* [Text provided]:
* * * * * * * * *

The idea of virtual reality has been around for decades. You put on a pair of goggles, and suddenly you find yourself immersed in a computer-generated 3D world. Technology has been slow at bringing this idea to fruition, but this is an area where we can be very confident that spectacular progress will be made. There are absolutely no theoretical roadblocks to creating an extremely vivid 3D landscape that you can view with virtual reality goggles. Making virtual reality a household reality is just a matter of making more progress in visualization technology that has been progressing at a high rate of progress for decades. No doubt within twenty years, you will be able to have spectacular virtual reality experiences at a reasonable cost.

But what about interacting with the 3D world you see while wearing the virtual reality goggles? It will be hard for an interface to allow seamless interactions. Someone wearing virtual reality goggles may be able to manipulate a controller with his hands, maybe something like a video controller. But this creates a kind of imperfect blend. You are using your hands (which you cannot see with the goggles on) to interact with the world you view while wearing the goggles. And what if you want to interact with the virtual world or its inhabitants in a way that the simple controller doesn't allow? For example, in the virtual world you might want to kiss a character on the cheek, but your simple controller may offer no way to do that.

Another idea for interacting with a computer-generated reality is an idea advanced on the TV show Star Trek: The Next Generation: the idea of a holodeck. The idea is that you go into some special room where there are very sophisticated holographic projectors. All of the walls, the ceiling, and the floor of the holodeck are involved in the holographic projection. So after entering such a room, you might suddenly find yourself seeing just what someone would see at the Grand Canyon. You look all around, and everything looks just as it would if you were in the Grand Canyon, even at your feet. You may also interact with what looks like other people, but these too are just holographic projections.  There is no need to wear any special goggles.

The basic idea of a holodeck seems technically feasible, although in both Star Trek: The Next Generation and Star Trek: Voyager, the idea was stretched to what seemed like unrealistic extremes, as we would see people using the holodeck sitting on holographic chairs and lying on holographic beds. It would seem that a holographic projection would offer no such solidity.

The main drawback of a holograph is that it isn't a “use around the house” kind of thing, requiring a large expensive room capable of sophisticated holographic projection. Another drawback is that a holodeck seems unsuitable for a simulation in which you are walking around for long distances, such as a simulation in which you are walking around on the streets of a city.

But there's another idea for how future humans could experience something like virtual reality, an idea rarely considered. The idea is to somehow upgrade human imagination. If human imagination were somehow to be expanded far beyond its current limits, then people might have within their own minds something that would be better than virtual reality or a holodeck.

Consider the human imagination. Any one of us can conjure up a “movie in our minds,” in which we can imagine anything we can please. But what we see in our mind's eye when we daydream is kind of pale, dim, and shadowy, without many details. But imagine if that “movie in our minds” could somehow become as detailed and vivid and life-like as a widescreen IMAX movie.  And imagine if we could fill in endless imaginative details effortlessly.

* * * * * * * * *

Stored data

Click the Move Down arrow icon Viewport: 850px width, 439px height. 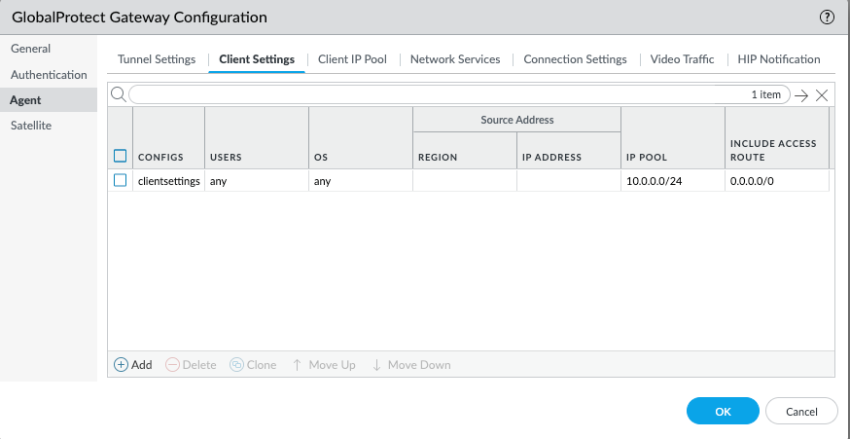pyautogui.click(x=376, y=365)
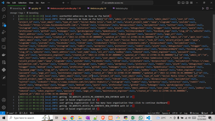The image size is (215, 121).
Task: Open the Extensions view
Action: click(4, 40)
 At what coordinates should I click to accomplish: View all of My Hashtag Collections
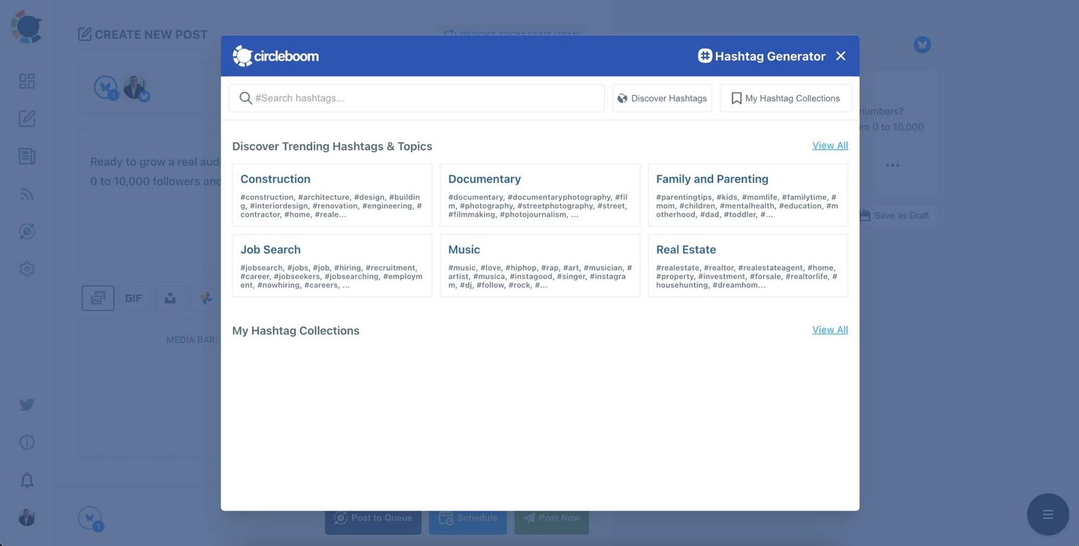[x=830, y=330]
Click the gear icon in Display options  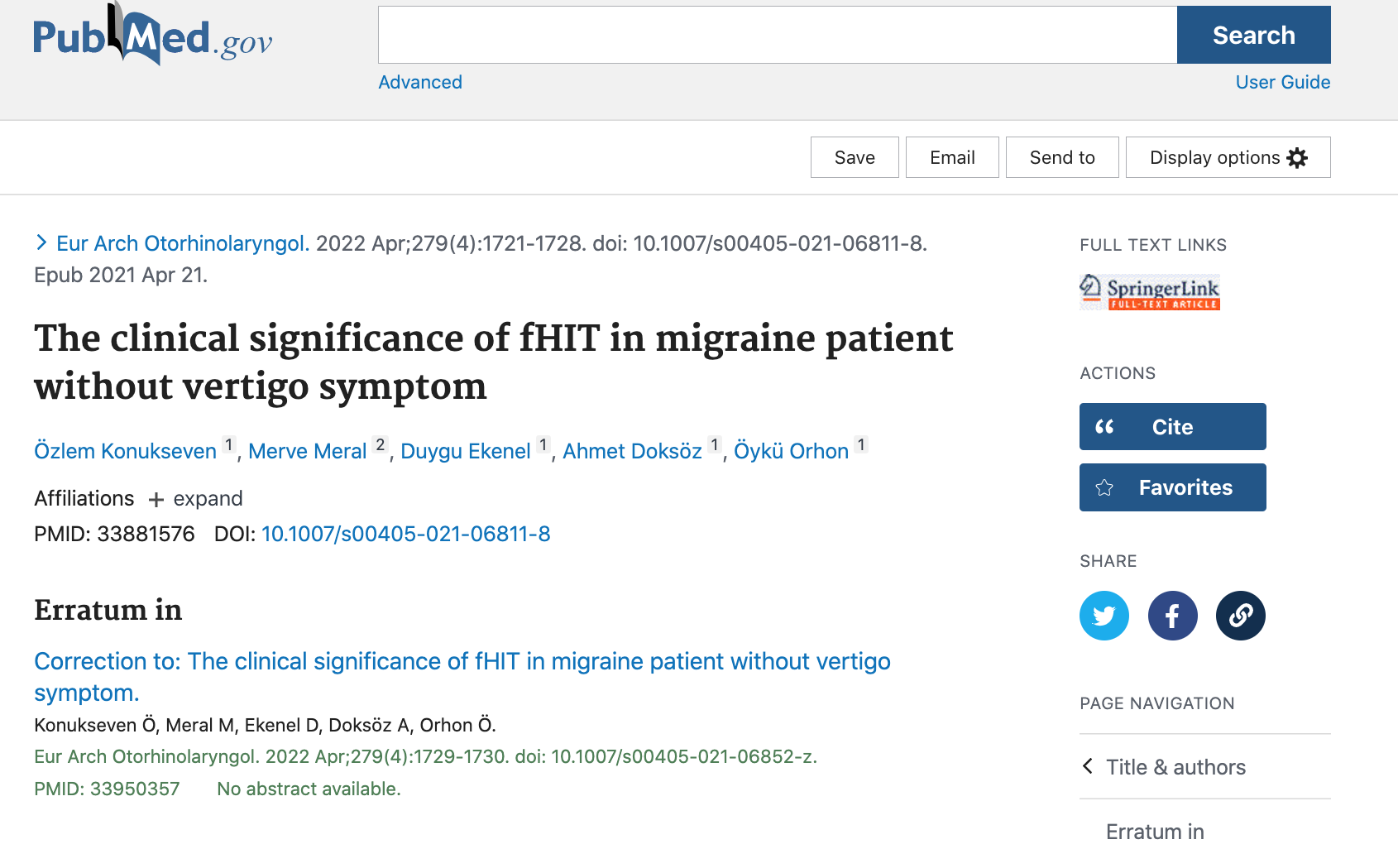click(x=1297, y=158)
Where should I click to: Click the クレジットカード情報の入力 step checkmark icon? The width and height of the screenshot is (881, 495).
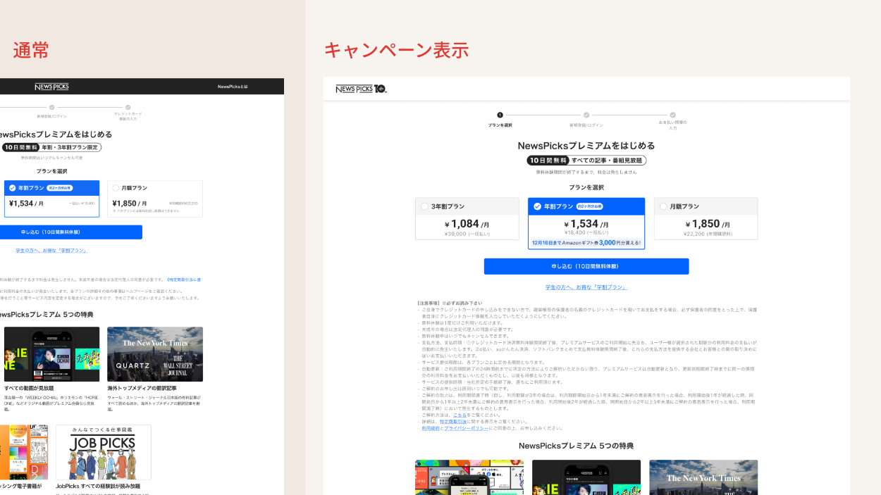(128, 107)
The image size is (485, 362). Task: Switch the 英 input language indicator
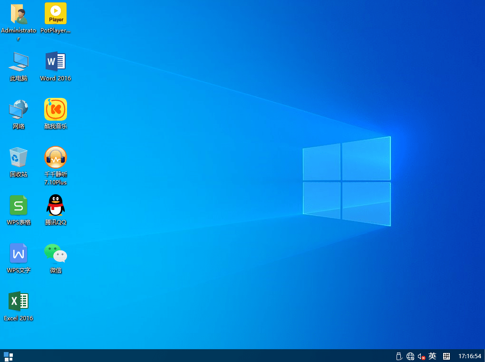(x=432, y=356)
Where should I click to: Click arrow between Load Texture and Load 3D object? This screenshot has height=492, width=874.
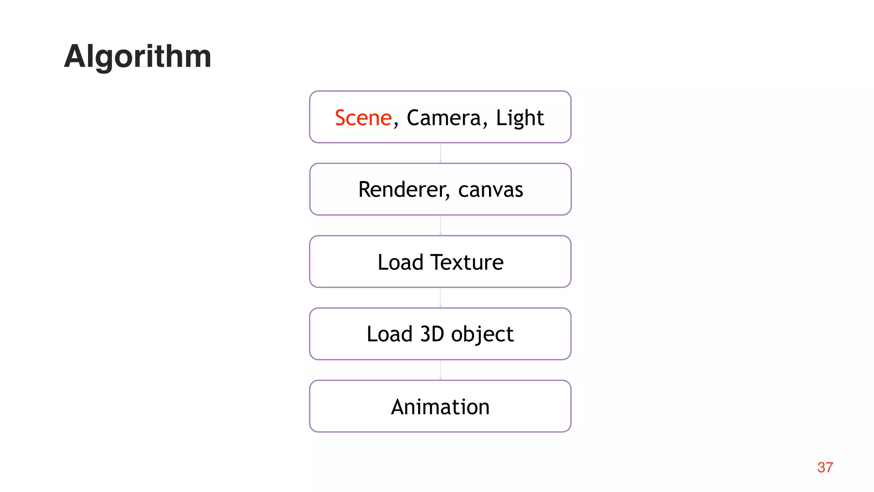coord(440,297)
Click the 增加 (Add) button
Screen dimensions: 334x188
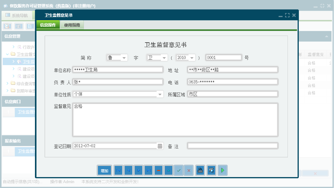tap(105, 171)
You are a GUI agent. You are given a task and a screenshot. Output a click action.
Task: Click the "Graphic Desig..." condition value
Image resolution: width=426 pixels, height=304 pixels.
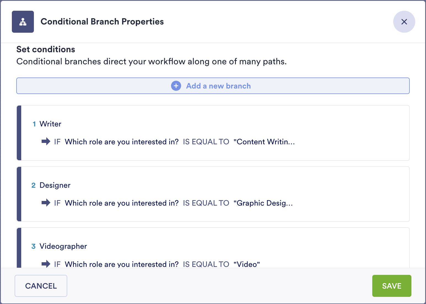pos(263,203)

* * * * * * * * *

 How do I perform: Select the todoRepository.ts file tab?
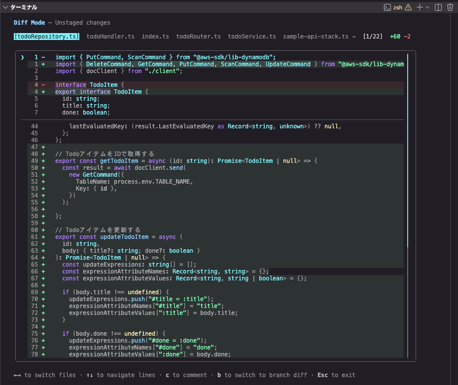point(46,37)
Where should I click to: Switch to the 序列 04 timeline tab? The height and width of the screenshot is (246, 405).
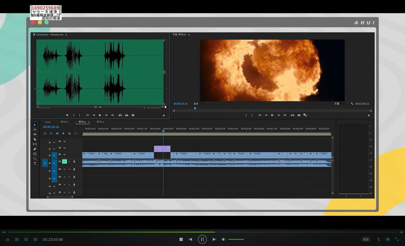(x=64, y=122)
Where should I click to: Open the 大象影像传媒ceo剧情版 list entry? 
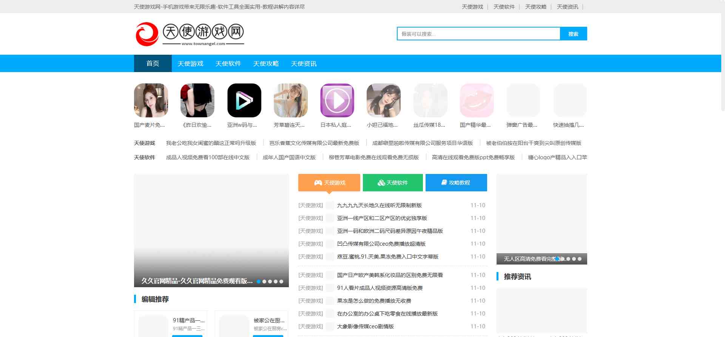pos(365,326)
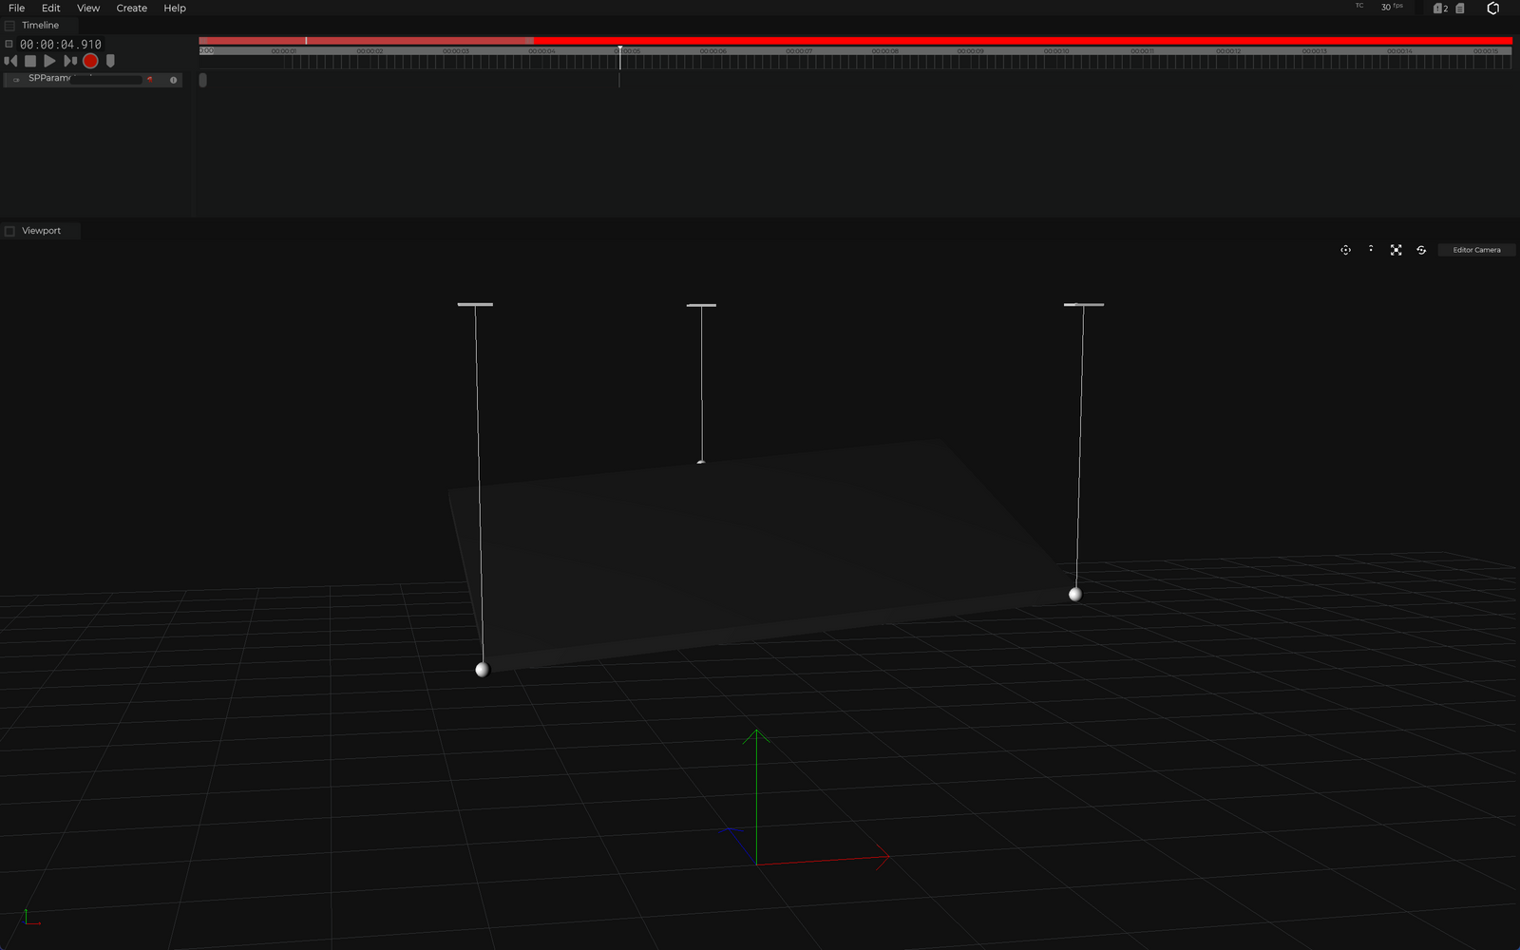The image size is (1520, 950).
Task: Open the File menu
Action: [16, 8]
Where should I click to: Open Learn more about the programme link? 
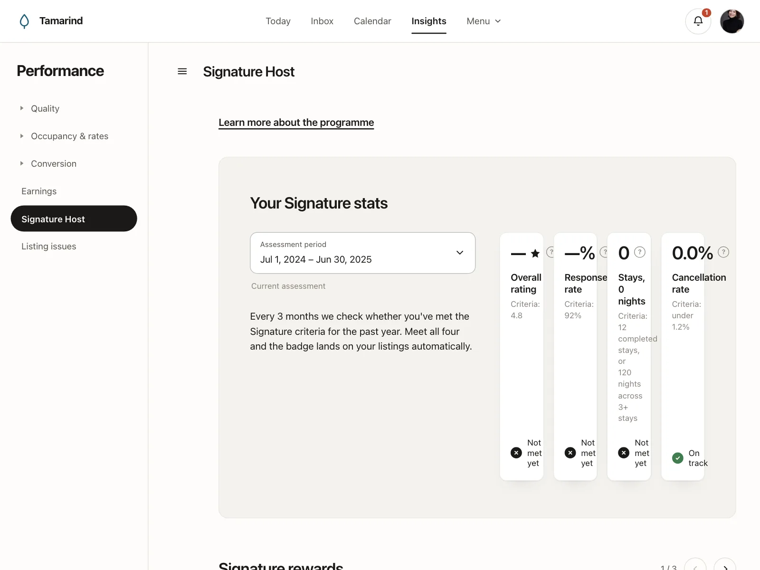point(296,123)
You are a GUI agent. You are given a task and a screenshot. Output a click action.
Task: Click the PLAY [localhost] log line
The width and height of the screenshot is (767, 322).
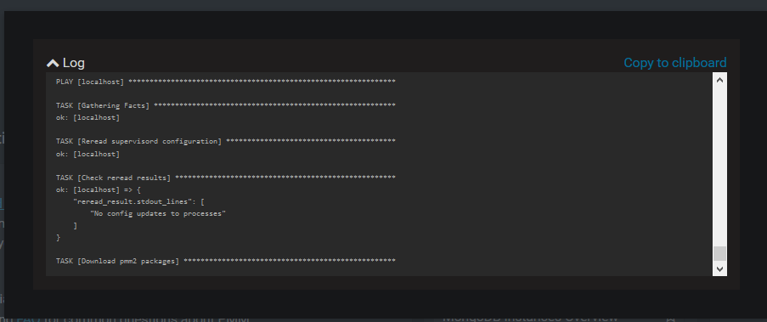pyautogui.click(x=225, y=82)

* * * * * * * * *

* [Problems and tasks]:
- A) Write out the part of the virtual reality text that runs from "Another idea for interacting" down to "any special goggles.".
- B) Answer these questions from the virtual reality text:
(i) Within how many years does it say spectacular virtual reality experiences will be available at a reasonable cost?
(ii) Which TV show advanced the idea of a holodeck?
(iii) What action does it give as an example of something a simple controller may offer no way to do?
The stored data has no connection to the virtual reality text.

* [Solutions to each task]:
- A)
Another idea for interacting with a computer-generated reality is an idea advanced on the TV show Star Trek: The Next Generation: the idea of a holodeck. The idea is that you go into some special room where there are very sophisticated holographic projectors. All of the walls, the ceiling, and the floor of the holodeck are involved in the holographic projection. So after entering such a room, you might suddenly find yourself seeing just what someone would see at the Grand Canyon. You look all around, and everything looks just as it would if you were in the Grand Canyon, even at your feet. You may also interact with what looks like other people, but these too are just holographic projections.  There is no need to wear any special goggles.

- B)
(i) Twenty years.
(ii) Star Trek: The Next Generation.
(iii) Kissing a character on the cheek.